Olivia Rodrigo said on Thursday that her new single “The Cure” has nothing to do with the band The Cure, even as fans spent the week parsing every clue around the song’s title. The pop star is set to release the track on Friday as the second single from her forthcoming album, you seem pretty sad for a girl so in love.
Rodrigo called “The Cure” her favorite song on the album and one of her favorite songs she has ever made, giving the release an unusually personal weight before listeners have even heard the full track. She posted the single artwork on Instagram on Tuesday, showing herself holding red string in a cat’s cradle-like shape that spelled out the song’s title, then followed it on Wednesday with a snippet of the music video that showed women in nurse uniforms and chunky white heels walking toward powdery pink doors marked “OR.”
The timing matters because Rodrigo has already turned the album rollout into a puzzle box. Last month, she confirmed in an interview with Cosmopolitan that the string is important to the album’s themes, and that detail quickly fed speculation around the single. The red thread also echoes the Red String Theory, or Red Thread of Fate, a belief drawn from East Asian mythology about invisible ties between people.
That left room for fans to wonder whether the song title was pointing to Robert Smith and the band The Cure, especially given Rodrigo’s public admiration for the group. She has previously described Smith as “perhaps the best songwriter to come out of England” and “a personal hero” of hers, and last June she brought him out as a surprise guest during her headlining Glastonbury set, where they performed “Friday I’m in Love” and “Just Like Heaven” together.

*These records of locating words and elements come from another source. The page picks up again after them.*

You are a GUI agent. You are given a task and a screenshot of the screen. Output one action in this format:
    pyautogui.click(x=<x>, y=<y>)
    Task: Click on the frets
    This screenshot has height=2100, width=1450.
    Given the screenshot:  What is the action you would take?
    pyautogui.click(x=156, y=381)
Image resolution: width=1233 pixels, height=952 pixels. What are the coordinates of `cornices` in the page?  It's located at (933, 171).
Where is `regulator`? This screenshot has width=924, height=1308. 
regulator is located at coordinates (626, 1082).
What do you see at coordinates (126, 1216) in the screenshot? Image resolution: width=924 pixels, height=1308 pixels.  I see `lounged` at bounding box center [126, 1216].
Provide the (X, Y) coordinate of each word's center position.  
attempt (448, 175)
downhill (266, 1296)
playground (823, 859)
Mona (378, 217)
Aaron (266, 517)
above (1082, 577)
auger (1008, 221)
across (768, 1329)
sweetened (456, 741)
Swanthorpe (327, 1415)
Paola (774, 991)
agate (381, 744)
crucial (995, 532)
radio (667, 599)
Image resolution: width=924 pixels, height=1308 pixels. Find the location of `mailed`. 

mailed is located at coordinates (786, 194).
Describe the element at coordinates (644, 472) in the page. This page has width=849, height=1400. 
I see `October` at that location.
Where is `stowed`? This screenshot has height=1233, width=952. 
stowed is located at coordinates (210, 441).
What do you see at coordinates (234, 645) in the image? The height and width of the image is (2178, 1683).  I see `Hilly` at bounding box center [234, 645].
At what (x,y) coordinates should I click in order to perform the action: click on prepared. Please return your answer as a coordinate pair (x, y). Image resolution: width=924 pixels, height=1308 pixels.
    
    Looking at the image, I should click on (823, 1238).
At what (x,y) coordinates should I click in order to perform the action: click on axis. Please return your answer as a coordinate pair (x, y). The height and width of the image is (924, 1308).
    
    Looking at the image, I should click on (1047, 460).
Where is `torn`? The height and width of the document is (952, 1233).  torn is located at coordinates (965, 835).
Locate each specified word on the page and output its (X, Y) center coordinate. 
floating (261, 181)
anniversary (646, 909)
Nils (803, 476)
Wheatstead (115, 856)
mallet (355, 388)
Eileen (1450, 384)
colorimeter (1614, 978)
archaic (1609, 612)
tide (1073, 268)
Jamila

Smith himself has spoken warmly about the connection. In Rodrigo’s April cover story for British Vogue, he said she calls him often to talk about clothes and fashion and that they had spent “a couple of memorable nights in the studio together.” He added, “I can’t wait to hear what she does next!”
Rodrigo, though, drew the line on Thursday during an appearance on iHeartRadio’s Elvis Duran Show. The title of “The Cure” is not a nod to Smith’s band, she said, calling it “just a happy coincidence, I suppose.” That does not erase the trail of clues she has left for fans, but it does settle the question that has hovered over the rollout all week: the new single is not a tribute to The Cure, even if the coincidence has made it one of the most closely watched songs in her release calendar.